(Pointing data for screenshots)
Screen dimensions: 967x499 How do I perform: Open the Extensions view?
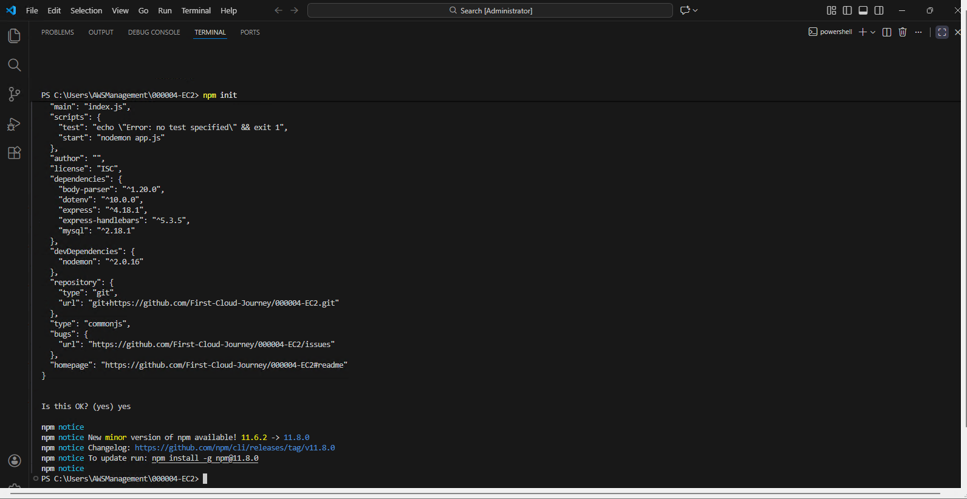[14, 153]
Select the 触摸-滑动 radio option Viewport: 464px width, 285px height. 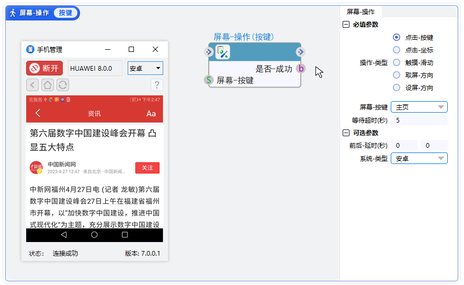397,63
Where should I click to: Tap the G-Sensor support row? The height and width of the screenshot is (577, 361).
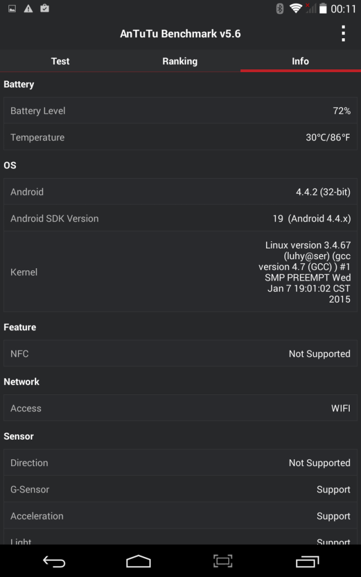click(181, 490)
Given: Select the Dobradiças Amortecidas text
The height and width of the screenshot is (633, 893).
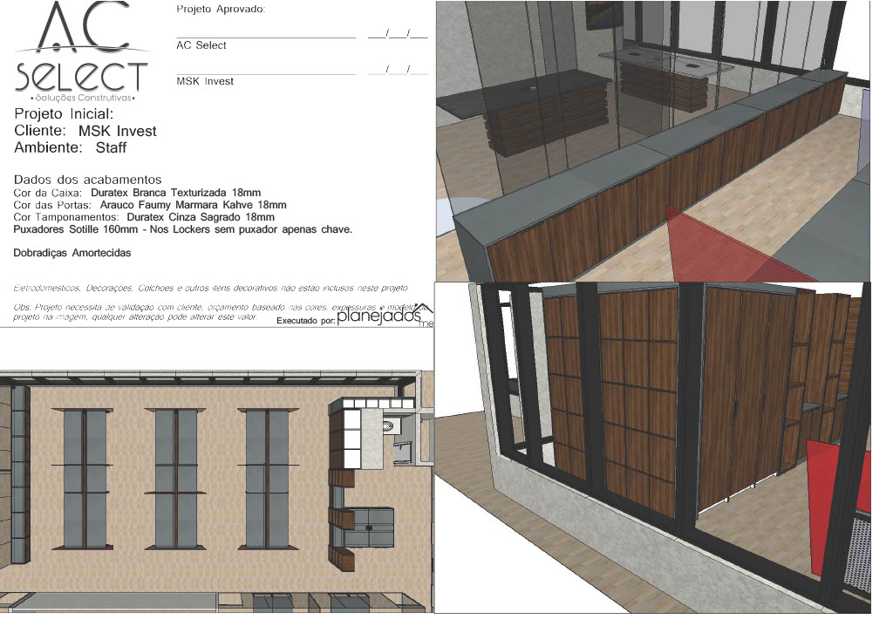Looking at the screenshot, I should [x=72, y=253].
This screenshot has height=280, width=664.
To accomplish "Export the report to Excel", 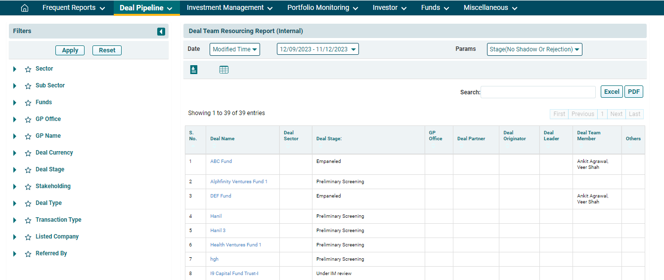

= Exercise objective =
Reproduce the data from the line containing "Where should I" through the end of the data, swapping "Excel" for "PDF" and keeping everything else the same. Leave the pictures out of the answer.

= Result of the exercise =
Where should I click to: Tap the G-Sensor support row? The height and width of the screenshot is (577, 361).
click(181, 490)
Given: Select the Dobradiças Amortecidas text
The height and width of the screenshot is (633, 893).
Looking at the screenshot, I should [x=72, y=253].
This screenshot has height=280, width=664.
To accomplish "Export the report to PDF", 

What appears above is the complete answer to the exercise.